SUPPLIED RECORDS:
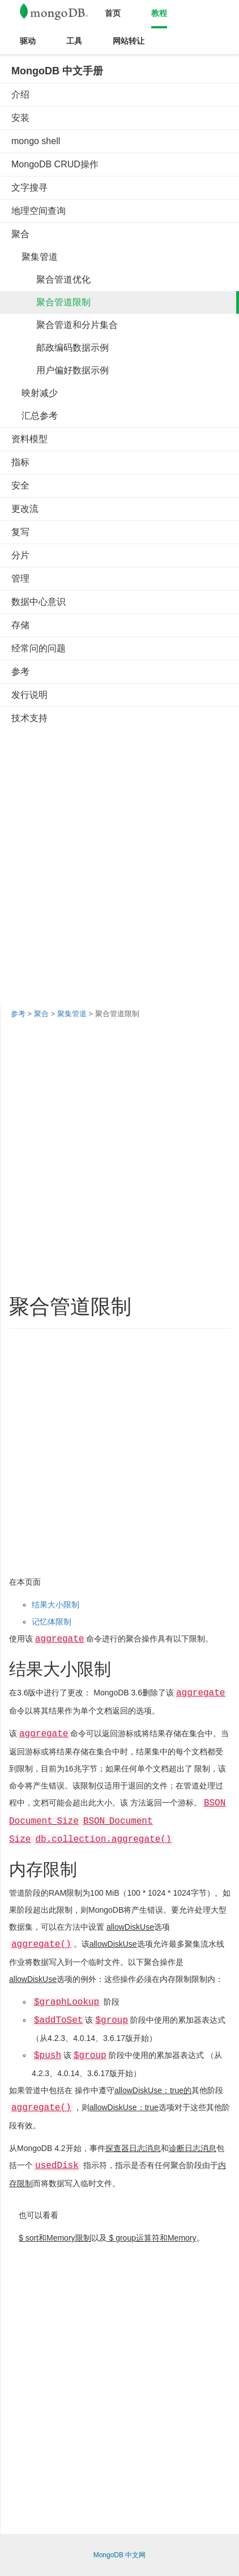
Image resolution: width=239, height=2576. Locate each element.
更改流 (25, 508)
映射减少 (34, 393)
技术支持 (29, 718)
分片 (20, 555)
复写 (20, 532)
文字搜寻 (29, 187)
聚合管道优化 (51, 279)
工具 (74, 40)
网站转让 (128, 40)
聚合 (20, 234)
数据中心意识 (38, 602)
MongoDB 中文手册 (57, 71)
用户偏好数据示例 (60, 370)
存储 (20, 625)
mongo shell (35, 141)
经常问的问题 (38, 648)
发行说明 (29, 695)
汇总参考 (34, 415)
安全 (20, 485)
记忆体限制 (51, 1621)
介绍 (20, 94)
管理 (20, 578)
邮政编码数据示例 (60, 347)
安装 (20, 118)
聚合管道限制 (51, 302)
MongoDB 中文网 (119, 2555)
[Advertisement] (119, 854)
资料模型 (29, 439)
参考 (20, 671)
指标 (20, 462)
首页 (113, 13)
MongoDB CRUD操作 (55, 164)
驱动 (28, 40)
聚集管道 (34, 257)
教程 (159, 13)
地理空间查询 (38, 211)
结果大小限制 (55, 1604)
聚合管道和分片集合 (64, 325)
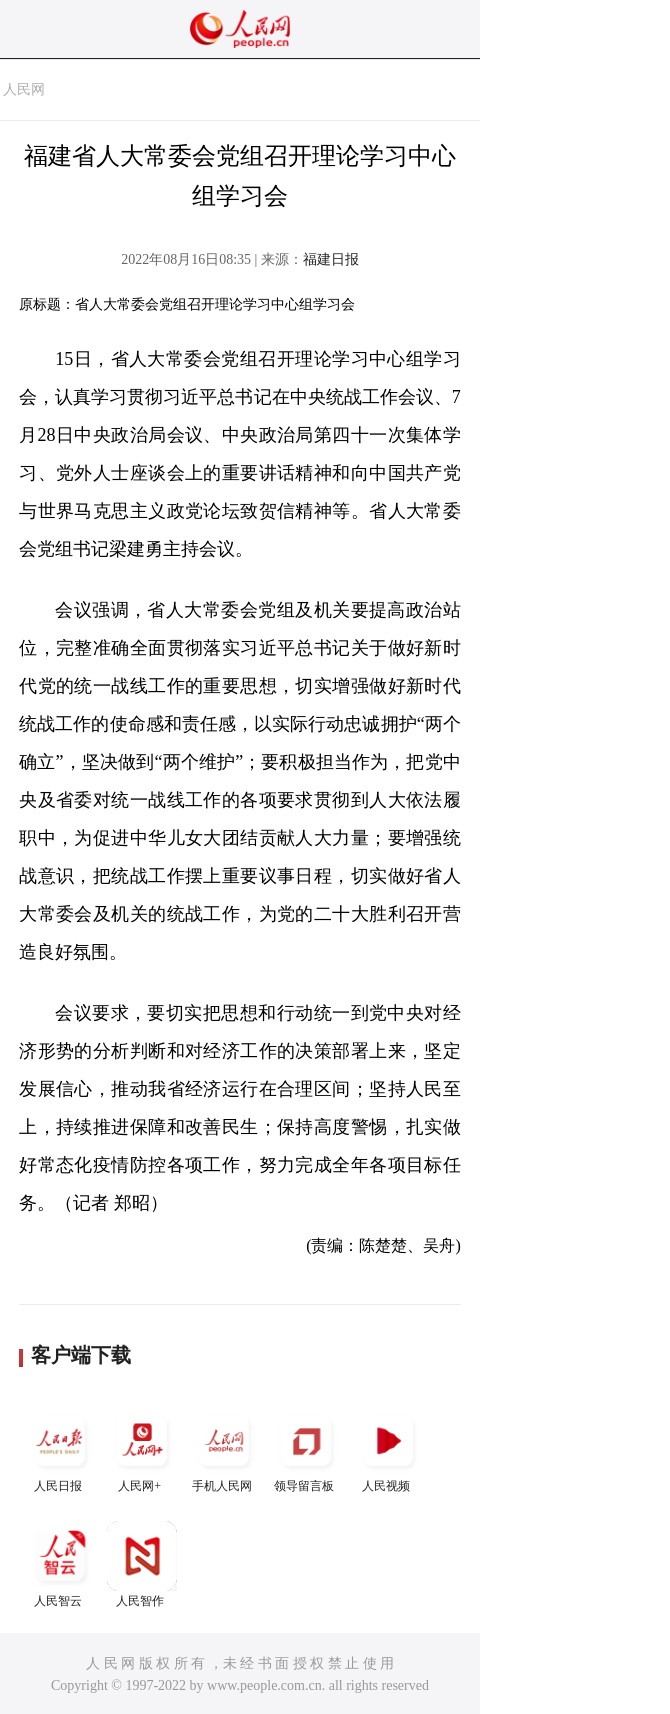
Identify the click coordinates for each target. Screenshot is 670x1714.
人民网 (24, 89)
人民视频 (388, 1449)
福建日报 (331, 259)
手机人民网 (224, 1449)
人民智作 (142, 1564)
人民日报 (60, 1449)
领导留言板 (306, 1449)
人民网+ (142, 1449)
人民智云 (60, 1564)
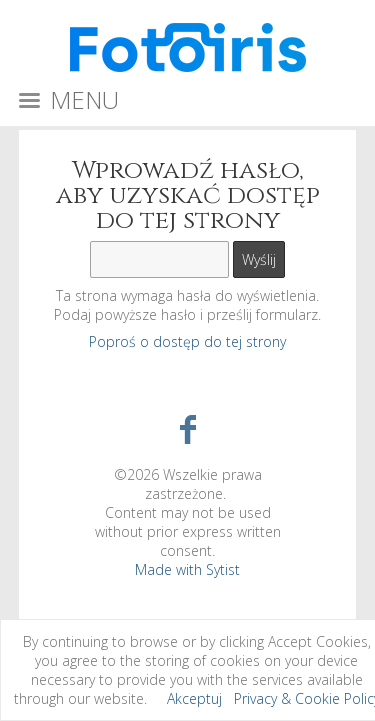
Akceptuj (194, 698)
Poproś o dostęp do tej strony (187, 341)
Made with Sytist (187, 569)
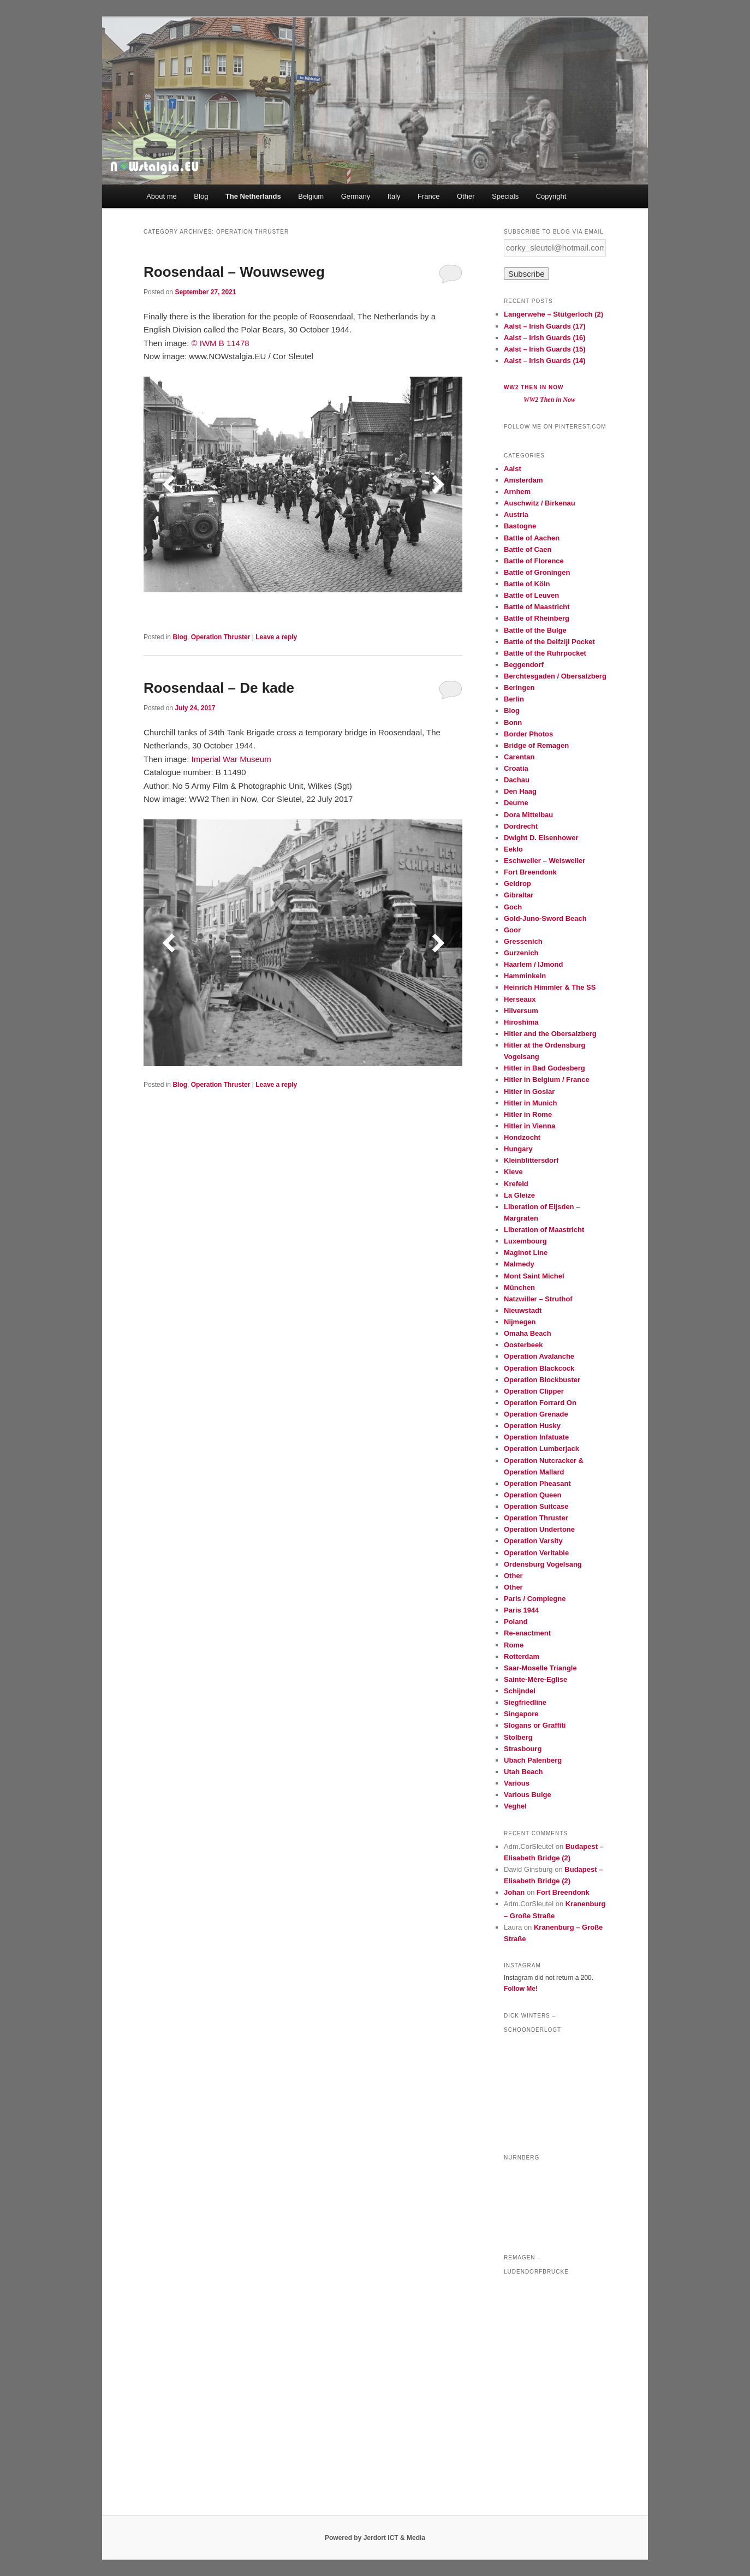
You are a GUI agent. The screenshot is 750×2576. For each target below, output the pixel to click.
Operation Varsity (533, 1541)
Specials (505, 196)
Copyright (551, 196)
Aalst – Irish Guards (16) (545, 338)
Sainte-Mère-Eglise (535, 1679)
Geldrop (517, 883)
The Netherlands (253, 196)
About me (161, 196)
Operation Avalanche (539, 1356)
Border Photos (528, 734)
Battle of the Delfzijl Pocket (549, 642)
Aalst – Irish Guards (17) (545, 326)
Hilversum (521, 1011)
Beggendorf (524, 665)
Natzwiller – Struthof (538, 1299)
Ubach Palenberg (533, 1760)
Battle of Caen (527, 549)
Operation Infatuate (536, 1437)
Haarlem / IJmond (533, 964)
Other (466, 196)
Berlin (514, 699)
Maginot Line (525, 1252)
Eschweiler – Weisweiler (544, 860)
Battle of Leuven (531, 595)
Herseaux (520, 999)
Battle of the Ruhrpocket (545, 653)
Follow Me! (521, 1988)
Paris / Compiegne (535, 1599)
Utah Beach (523, 1772)
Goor (512, 930)
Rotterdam (521, 1656)
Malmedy (519, 1264)
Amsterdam (523, 480)
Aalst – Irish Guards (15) (545, 349)
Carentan (519, 757)
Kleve (513, 1172)
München (519, 1287)
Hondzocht (522, 1137)
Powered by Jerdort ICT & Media (375, 2538)
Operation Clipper (534, 1391)
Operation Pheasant (537, 1483)
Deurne (516, 803)
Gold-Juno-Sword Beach (545, 918)
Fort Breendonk (530, 872)
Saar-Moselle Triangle (540, 1668)
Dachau (516, 780)
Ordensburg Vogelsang (543, 1564)
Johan (514, 1892)
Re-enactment (527, 1633)
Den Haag (520, 791)
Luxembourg (525, 1241)
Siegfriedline (525, 1702)
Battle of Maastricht (537, 607)
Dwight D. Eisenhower (541, 838)
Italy (394, 196)
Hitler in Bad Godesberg (544, 1068)
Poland (515, 1621)
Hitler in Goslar (529, 1091)
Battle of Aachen (531, 538)
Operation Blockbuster (542, 1380)
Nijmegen (520, 1322)
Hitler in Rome (528, 1114)
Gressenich (523, 941)
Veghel (515, 1806)
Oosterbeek (523, 1345)
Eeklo (513, 849)
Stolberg (518, 1737)
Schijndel (519, 1691)
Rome (513, 1645)
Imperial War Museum (231, 759)
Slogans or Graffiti (535, 1725)
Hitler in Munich (530, 1103)
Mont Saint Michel (534, 1276)
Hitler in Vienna (529, 1126)
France (428, 196)
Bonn (513, 722)
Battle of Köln (527, 584)
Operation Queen (532, 1495)
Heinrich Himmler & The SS (550, 987)
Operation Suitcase (536, 1506)
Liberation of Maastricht (544, 1229)
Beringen (519, 687)
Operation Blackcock (539, 1368)
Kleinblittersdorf (531, 1160)
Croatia (516, 768)
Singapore (521, 1714)
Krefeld (516, 1184)
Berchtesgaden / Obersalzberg (555, 676)
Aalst (512, 469)
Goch (513, 907)
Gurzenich (521, 953)
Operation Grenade (536, 1414)
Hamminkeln (525, 976)
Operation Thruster (221, 637)
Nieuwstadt (522, 1310)
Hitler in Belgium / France (547, 1079)
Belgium (311, 196)
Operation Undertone (539, 1529)
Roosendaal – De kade (219, 688)
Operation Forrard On (540, 1403)
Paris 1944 (521, 1610)
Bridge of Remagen (536, 745)
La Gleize (519, 1195)
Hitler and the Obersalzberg (550, 1034)
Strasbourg (522, 1749)
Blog (201, 196)
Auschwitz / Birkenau (539, 503)
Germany (355, 196)
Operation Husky (532, 1425)
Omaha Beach (527, 1333)
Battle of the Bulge (535, 630)
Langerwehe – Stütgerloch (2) (553, 314)
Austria (516, 514)
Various (516, 1783)
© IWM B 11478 (220, 343)
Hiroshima (521, 1022)
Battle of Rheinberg (536, 618)
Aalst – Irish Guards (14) (545, 360)
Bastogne (520, 526)
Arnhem (517, 491)
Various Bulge (527, 1794)
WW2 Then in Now (533, 387)
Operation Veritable (536, 1553)
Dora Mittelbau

WORK TO DO: Reproduce all of the entries above, substituting "Welsh Guards" for each occurrence of "Irish Guards" and leaving everything else unaltered. Omit the pictures from the reproduction.

REPLY:
Image resolution: width=239, height=2576. Locate each element.
更改流 (25, 508)
映射减少 (34, 393)
技术支持 (29, 718)
分片 (20, 555)
复写 (20, 532)
文字搜寻 (29, 187)
聚合管道优化 (51, 279)
工具 (74, 40)
网站转让 (128, 40)
聚合 (20, 234)
数据中心意识 (38, 602)
MongoDB 中文手册 (57, 71)
用户偏好数据示例 (60, 370)
存储 (20, 625)
mongo shell (35, 141)
经常问的问题 (38, 648)
发行说明 (29, 695)
汇总参考 (34, 415)
安全 (20, 485)
记忆体限制 (51, 1621)
介绍 (20, 94)
管理 (20, 578)
邮政编码数据示例 (60, 347)
安装 (20, 118)
聚合管道限制 (51, 302)
MongoDB 中文网 (119, 2555)
[Advertisement] (119, 854)
资料模型 (29, 439)
参考 (20, 671)
指标 (20, 462)
首页 (113, 13)
MongoDB CRUD操作 (55, 164)
驱动 (28, 40)
聚集管道 (34, 257)
教程 (159, 13)
地理空间查询 (38, 211)
结果大小限制 (55, 1604)
聚合管道和分片集合 (64, 325)
Identify the click coordinates for each target. Screenshot is 670x1714.
人民网 (24, 89)
人民视频 (388, 1449)
福建日报 (331, 259)
手机人民网 (224, 1449)
人民智作 (142, 1564)
人民日报 (60, 1449)
领导留言板 (306, 1449)
人民网+ (142, 1449)
人民智云 (60, 1564)
Akceptuj (194, 698)
Poproś o dostęp do tej strony (187, 341)
Made with Sytist (187, 569)
You are a GUI agent. The screenshot is 750×2576. For each target below, output the pixel to click.
Operation Varsity (533, 1541)
Specials (505, 196)
Copyright (551, 196)
Aalst – Welsh Guards (16) (545, 338)
Sainte-Mère-Eglise (535, 1679)
Geldrop (517, 883)
The Netherlands (253, 196)
About me (161, 196)
Operation Avalanche (539, 1356)
Border Photos (528, 734)
Battle of the Delfzijl Pocket (549, 642)
Aalst – Welsh Guards (17) (545, 326)
Hilversum (521, 1011)
Beggendorf (524, 665)
Natzwiller – Struthof (538, 1299)
Ubach Palenberg (533, 1760)
Battle of Caen (527, 549)
Operation Infatuate (536, 1437)
Haarlem / IJmond (533, 964)
Other (466, 196)
Berlin (514, 699)
Maginot Line (525, 1252)
Eschweiler – Weisweiler (544, 860)
Battle of Leuven (531, 595)
Herseaux (520, 999)
Battle of the Ruhrpocket (545, 653)
Follow Me! (521, 1988)
Paris / Compiegne (535, 1599)
Utah Beach (523, 1772)
Goor (512, 930)
Rotterdam (521, 1656)
Malmedy (519, 1264)
Amsterdam (523, 480)
Aalst – Welsh Guards (15) (545, 349)
Carentan (519, 757)
Kleve (513, 1172)
München (519, 1287)
Hondzocht (522, 1137)
Powered by Jerdort ICT & Media (375, 2538)
Operation Clipper (534, 1391)
Operation Pheasant (537, 1483)
Deurne (516, 803)
Gold-Juno-Sword Beach (545, 918)
Fort Breendonk (530, 872)
Saar-Moselle Triangle (540, 1668)
Dachau (516, 780)
Ordensburg Vogelsang (543, 1564)
Johan (514, 1892)
Re-enactment (527, 1633)
Den Haag (520, 791)
Luxembourg (525, 1241)
Siegfriedline (525, 1702)
Battle of Maastricht (537, 607)
Dwight D. Eisenhower (541, 838)
Italy (394, 196)
Hitler in Bad Godesberg (544, 1068)
Poland (515, 1621)
Hitler in Goslar (529, 1091)
Battle of Aachen (531, 538)
Operation Blockbuster (542, 1380)
Nijmegen (520, 1322)
Hitler in Rome (528, 1114)
Gressenich (523, 941)
Veghel (515, 1806)
Oosterbeek (523, 1345)
Eeklo (513, 849)
Stolberg (518, 1737)
Schijndel (519, 1691)
Rome (513, 1645)
Imperial War Museum (231, 759)
Slogans or Graffiti (535, 1725)
Hitler in Munich (530, 1103)
Mont Saint Michel (534, 1276)
Hitler in Vienna (529, 1126)
France (428, 196)
Bonn (513, 722)
Battle of Köln (527, 584)
Operation Queen (532, 1495)
Heinrich Himmler & The SS (550, 987)
Operation Suitcase (536, 1506)
Liberation of Maastricht (544, 1229)
Beringen (519, 687)
Operation Blackcock (539, 1368)
Kleinblittersdorf (531, 1160)
Croatia (516, 768)
Singapore (521, 1714)
Krefeld (516, 1184)
Berchtesgaden / Obersalzberg (555, 676)
Aalst (512, 469)
Goch (513, 907)
Gurzenich (521, 953)
Operation Grenade (536, 1414)
Hamminkeln (525, 976)
Operation Thruster (221, 637)
Nieuwstadt (522, 1310)
Hitler in Belgium / France (547, 1079)
Belgium (311, 196)
Operation Undertone (539, 1529)
Roosendaal – De kade (219, 688)
Operation Forrard On (540, 1403)
Paris 1944 (521, 1610)
Bridge of Remagen (536, 745)
La Gleize (519, 1195)
Hitler and the Obersalzberg (550, 1034)
Strasbourg (522, 1749)
Blog (201, 196)
Auschwitz / Birkenau (539, 503)
Germany (355, 196)
Operation Husky (532, 1425)
Omaha Beach (527, 1333)
Battle of the Bulge (535, 630)
Langerwehe – Stütgerloch (2) (553, 314)
Austria (516, 514)
Various (516, 1783)
© IWM B 11478 (220, 343)
Hiroshima (521, 1022)
Battle of Rheinberg (536, 618)
Aalst – Welsh Guards (14) (545, 360)
Bastogne (520, 526)
Arnhem (517, 491)
Various Bulge (527, 1794)
WW2 Then in Now (533, 387)
Operation Veritable (536, 1553)
Dora Mittelbau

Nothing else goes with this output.